Vaidya believes that D2C brands must know the basics - have a conversion-friendly website, understand what SEO is, read the performance, marketing metrics, etc.
“The second thing is that logistics and delivery, the amount of time a customer is willing to wait, has reduced significantly. The additional time you take to deliver an order increases your chance of returns. The quicker your logistics, the faster you reach a customer. Then, there is a lot of competition in every space. So you need to find your moat, you need to find your differentiator,” he explained.
Advice for D2C entrepreneurs
Taneja thinks founders must build responsibly. They don’t have to build something right now; they can take their time. “We were not built in a day; we will not be built as an enduring company in a day or in five years. We will take 20 more years to build. But if you do 20% compounding over 20 years, you build like a $200 billion company,” he said.
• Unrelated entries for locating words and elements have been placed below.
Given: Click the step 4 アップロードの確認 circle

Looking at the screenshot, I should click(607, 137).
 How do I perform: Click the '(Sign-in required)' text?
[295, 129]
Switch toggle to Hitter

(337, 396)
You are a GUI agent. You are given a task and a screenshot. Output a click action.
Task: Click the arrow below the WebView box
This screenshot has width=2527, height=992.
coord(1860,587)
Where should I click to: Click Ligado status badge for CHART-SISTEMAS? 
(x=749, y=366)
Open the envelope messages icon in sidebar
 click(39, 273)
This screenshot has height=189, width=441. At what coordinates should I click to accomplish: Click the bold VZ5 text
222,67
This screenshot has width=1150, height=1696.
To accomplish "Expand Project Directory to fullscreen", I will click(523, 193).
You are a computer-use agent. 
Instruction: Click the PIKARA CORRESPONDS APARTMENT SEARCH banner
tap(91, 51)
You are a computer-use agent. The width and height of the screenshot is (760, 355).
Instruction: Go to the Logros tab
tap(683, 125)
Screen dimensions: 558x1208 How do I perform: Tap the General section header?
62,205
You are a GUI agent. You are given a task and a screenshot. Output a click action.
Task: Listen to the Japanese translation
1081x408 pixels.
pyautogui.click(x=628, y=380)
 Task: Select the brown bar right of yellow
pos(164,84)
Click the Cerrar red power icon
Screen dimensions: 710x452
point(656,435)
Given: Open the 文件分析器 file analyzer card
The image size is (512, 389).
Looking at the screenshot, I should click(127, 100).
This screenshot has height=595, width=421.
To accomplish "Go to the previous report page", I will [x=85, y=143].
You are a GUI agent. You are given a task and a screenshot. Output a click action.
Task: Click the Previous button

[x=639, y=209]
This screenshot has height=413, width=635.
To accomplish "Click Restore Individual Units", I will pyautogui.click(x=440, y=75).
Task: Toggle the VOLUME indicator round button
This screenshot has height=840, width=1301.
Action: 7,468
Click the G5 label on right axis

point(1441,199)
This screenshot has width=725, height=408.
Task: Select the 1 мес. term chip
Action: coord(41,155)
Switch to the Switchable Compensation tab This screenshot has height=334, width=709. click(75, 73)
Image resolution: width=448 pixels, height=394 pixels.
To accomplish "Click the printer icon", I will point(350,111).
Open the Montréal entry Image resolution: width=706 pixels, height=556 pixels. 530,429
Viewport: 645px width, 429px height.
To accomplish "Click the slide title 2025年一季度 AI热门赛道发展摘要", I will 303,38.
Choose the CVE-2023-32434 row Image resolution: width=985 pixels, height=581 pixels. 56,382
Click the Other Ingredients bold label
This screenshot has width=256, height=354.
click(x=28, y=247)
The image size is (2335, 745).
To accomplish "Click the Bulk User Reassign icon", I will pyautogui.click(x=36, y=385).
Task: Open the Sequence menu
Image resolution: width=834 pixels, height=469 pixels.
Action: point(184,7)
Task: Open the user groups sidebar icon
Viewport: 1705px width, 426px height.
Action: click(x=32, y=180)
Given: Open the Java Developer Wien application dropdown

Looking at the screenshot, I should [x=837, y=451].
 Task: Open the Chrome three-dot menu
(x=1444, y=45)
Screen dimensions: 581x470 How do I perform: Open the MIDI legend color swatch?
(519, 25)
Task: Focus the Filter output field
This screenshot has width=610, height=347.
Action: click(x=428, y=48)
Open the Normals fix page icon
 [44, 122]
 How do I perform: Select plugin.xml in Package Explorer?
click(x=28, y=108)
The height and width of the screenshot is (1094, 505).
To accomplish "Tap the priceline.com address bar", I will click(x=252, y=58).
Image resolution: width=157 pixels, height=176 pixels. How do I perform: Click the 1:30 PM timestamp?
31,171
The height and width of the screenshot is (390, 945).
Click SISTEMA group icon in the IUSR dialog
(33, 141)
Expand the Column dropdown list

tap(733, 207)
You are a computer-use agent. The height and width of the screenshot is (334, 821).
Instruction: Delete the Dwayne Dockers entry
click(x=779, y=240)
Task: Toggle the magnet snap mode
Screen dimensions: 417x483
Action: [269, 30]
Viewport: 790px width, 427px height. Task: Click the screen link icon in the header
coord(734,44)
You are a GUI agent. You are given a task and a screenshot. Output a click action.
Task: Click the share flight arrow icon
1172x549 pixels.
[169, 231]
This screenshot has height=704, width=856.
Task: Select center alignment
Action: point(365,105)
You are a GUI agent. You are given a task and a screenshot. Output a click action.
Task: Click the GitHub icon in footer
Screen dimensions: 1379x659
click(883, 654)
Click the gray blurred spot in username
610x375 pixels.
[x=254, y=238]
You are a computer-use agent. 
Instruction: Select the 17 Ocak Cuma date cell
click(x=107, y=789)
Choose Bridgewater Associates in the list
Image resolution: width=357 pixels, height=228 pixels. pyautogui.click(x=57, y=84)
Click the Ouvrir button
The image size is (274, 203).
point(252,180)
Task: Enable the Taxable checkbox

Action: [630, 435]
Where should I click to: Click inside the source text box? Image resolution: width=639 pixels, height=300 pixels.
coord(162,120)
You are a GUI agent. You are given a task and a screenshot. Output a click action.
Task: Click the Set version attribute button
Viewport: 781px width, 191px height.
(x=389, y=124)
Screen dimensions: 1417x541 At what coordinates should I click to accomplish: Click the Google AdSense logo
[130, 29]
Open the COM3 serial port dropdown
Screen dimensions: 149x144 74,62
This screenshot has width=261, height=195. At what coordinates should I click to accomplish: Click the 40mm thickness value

Vaidya echoed the sentiment that brands must build for the long term. Founders must realise that they are building a brand that customers care about, want to engage with, and feel for. It’s more than a product. “My advice would be to forget the hacks and shortcuts. Build in the right way so that customers actually care about your brand,” he said.
Saha ended by saying that brands need to focus on their core; for barriers like tech, they can get partners.